Larangan Dalam Bahasa Jawa di Jogja

Kalau kamu pernah blusukkan ke kampung-kampung di Jogja, kamu pasti pernah melihat aneka iklan layanan masyarakat di Jogja. Mulai dari yang isinya melarang pemulung masuk kampung, jam bertamu hanya sampai jam sekian, dilarang ngebut, jalan pelan-pelan, dilarang kencing sembarangan, dilarang buang sampah sembarangan, ngamen gratis, dan sebagainya.

Biasanya, iklan-iklan ini ditulis dalam bahasa Indonesia. tapi di beberapa kampung kamu bisa menemui larangan-larangan itu dalam bahasa Jawa. bahkan ada juga yang menggunakan bahasa Jawa halus.

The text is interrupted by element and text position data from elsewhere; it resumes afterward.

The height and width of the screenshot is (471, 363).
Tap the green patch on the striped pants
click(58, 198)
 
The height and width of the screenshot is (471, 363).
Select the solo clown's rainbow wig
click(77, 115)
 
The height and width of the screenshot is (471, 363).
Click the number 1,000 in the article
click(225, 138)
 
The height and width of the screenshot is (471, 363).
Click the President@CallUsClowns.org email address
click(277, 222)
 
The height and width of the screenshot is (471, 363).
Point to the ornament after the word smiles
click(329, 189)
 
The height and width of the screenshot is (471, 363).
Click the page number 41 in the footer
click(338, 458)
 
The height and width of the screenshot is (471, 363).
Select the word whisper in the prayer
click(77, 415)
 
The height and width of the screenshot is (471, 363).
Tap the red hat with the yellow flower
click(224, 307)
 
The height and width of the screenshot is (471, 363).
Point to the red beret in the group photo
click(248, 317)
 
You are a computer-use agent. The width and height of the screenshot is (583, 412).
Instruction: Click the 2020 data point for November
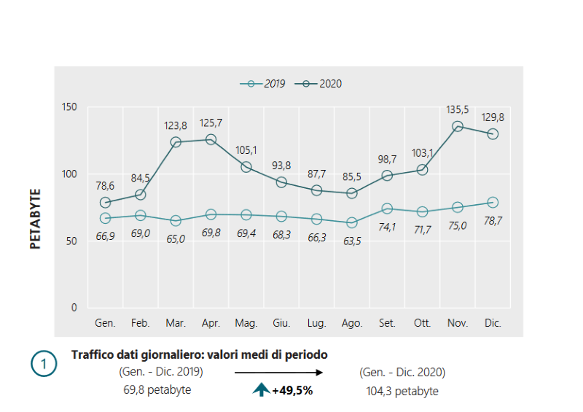click(458, 126)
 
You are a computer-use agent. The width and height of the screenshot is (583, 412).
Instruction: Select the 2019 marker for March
click(176, 220)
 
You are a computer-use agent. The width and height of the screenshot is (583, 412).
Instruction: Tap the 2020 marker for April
click(211, 139)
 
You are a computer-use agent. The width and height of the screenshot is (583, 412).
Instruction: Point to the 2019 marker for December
click(493, 202)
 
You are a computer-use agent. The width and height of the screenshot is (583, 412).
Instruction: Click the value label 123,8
click(176, 125)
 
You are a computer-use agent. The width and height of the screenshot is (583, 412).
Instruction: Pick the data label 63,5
click(352, 238)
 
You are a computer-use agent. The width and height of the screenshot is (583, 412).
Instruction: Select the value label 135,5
click(458, 109)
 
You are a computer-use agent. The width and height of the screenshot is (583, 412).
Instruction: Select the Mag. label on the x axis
click(246, 322)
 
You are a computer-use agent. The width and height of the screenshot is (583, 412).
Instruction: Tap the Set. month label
click(387, 322)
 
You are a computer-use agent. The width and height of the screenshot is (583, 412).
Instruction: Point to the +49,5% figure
click(292, 390)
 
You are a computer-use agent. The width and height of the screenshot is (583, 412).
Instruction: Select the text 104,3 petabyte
click(402, 391)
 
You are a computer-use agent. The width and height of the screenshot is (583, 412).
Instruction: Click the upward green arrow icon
click(261, 390)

Misalnya ALON WAE RASAH BANTER. Tahu artinya nggak Sob? Artinya kurang lebih begiri,  pelan saja nggak usah kencang-kencang. Ada pula yang pakai bahasa halus,  NYUWUN SEWU LE MBUCAL SAMPAH AMPUN TEN LINGKUNGAN JEMBATAN RIKI NGGIH MATUR NUWUN (mohon maaf membuangnya sampah jangan di lingkungan jembatan sini ya terima kasih).

Dalam bahasa Jawa, biasanya semakin seseorang itu diajak ngomong pakai bahasa jawa halus, orang itu semakin segan. Iklan layanan masyakarta yang menggunakan bahasa Jawa biasanya digunakan untuk menyindir oknum-oknum yang membuat sampah semabarangan. Hal ini mengajarkan kepada kita untuk tetap menghormati orang dalam situasi apapun. Ya nggak Sob?

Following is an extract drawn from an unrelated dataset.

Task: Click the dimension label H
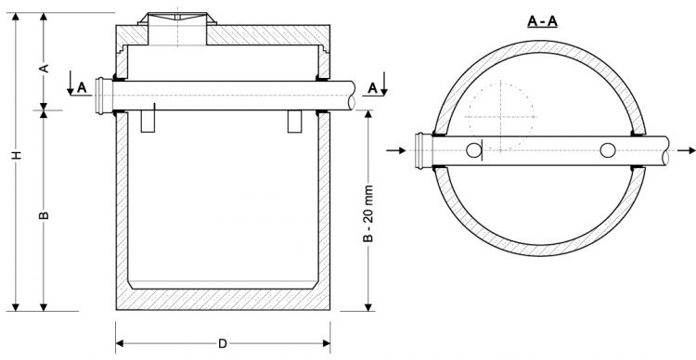click(17, 155)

Orang Jawa dalam tingkatan tertentu justru akan semakin halus ngomongnya (krama/krama inggil) kalau ia memendam kemarahan atau kejengkelannya. Hal demikian terjadi karena pada umumnya orang Jawa nggak terbiasa menunjukkan kejengkelan atau kemarahannya secara terbuka, langsung, dan terus terang. Satire atau metafora banyak digunakan dalam masyarakat Jawa untuk menunjukkan protes, kemarahan, kejengkelan, atau juga kebencian mereka pada sesuatu hal. Semakin marah orang Jawa, dia bisa akan semakin halus dalam bertutur kata. Tapi kadang langsung mak jleb. Tepat disasaran.